Stored data entries:
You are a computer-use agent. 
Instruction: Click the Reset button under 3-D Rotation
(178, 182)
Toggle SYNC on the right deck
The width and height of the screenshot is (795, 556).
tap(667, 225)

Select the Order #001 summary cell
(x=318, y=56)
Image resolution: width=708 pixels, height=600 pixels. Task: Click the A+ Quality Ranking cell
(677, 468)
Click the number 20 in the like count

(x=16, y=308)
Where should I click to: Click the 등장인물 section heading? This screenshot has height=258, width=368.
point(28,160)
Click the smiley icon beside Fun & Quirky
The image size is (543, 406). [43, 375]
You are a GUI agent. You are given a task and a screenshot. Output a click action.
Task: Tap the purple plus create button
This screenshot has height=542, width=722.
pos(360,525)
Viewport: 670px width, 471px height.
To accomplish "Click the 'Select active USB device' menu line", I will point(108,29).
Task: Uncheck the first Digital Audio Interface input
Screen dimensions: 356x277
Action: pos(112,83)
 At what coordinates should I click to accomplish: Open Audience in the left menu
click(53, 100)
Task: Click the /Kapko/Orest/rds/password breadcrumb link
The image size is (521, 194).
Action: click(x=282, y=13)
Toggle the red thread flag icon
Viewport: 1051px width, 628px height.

> Aim of the exercise
Give back all the data exactly as it was written.

> Exercise solution
You are a computer-use agent. 
Instruction: Click the Reset button under 3-D Rotation
(178, 182)
Toggle SYNC on the right deck
The width and height of the screenshot is (795, 556).
tap(667, 225)

Select the Order #001 summary cell
(x=318, y=56)
Image resolution: width=708 pixels, height=600 pixels. Task: Click the A+ Quality Ranking cell
(677, 468)
Click the number 20 in the like count

(x=16, y=308)
Where should I click to: Click the 등장인물 section heading? This screenshot has height=258, width=368.
point(28,160)
Click the smiley icon beside Fun & Quirky
The image size is (543, 406). [43, 375]
You are a GUI agent. You are given a task and a screenshot. Output a click action.
Task: Tap the purple plus create button
This screenshot has height=542, width=722.
pos(360,525)
Viewport: 670px width, 471px height.
To accomplish "Click the 'Select active USB device' menu line", I will point(108,29).
Task: Uncheck the first Digital Audio Interface input
Screen dimensions: 356x277
Action: pos(112,83)
 At what coordinates should I click to accomplish: Open Audience in the left menu
click(53, 100)
Task: Click the /Kapko/Orest/rds/password breadcrumb link
The image size is (521, 194).
Action: click(x=282, y=13)
Toggle the red thread flag icon
Viewport: 1051px width, 628px height.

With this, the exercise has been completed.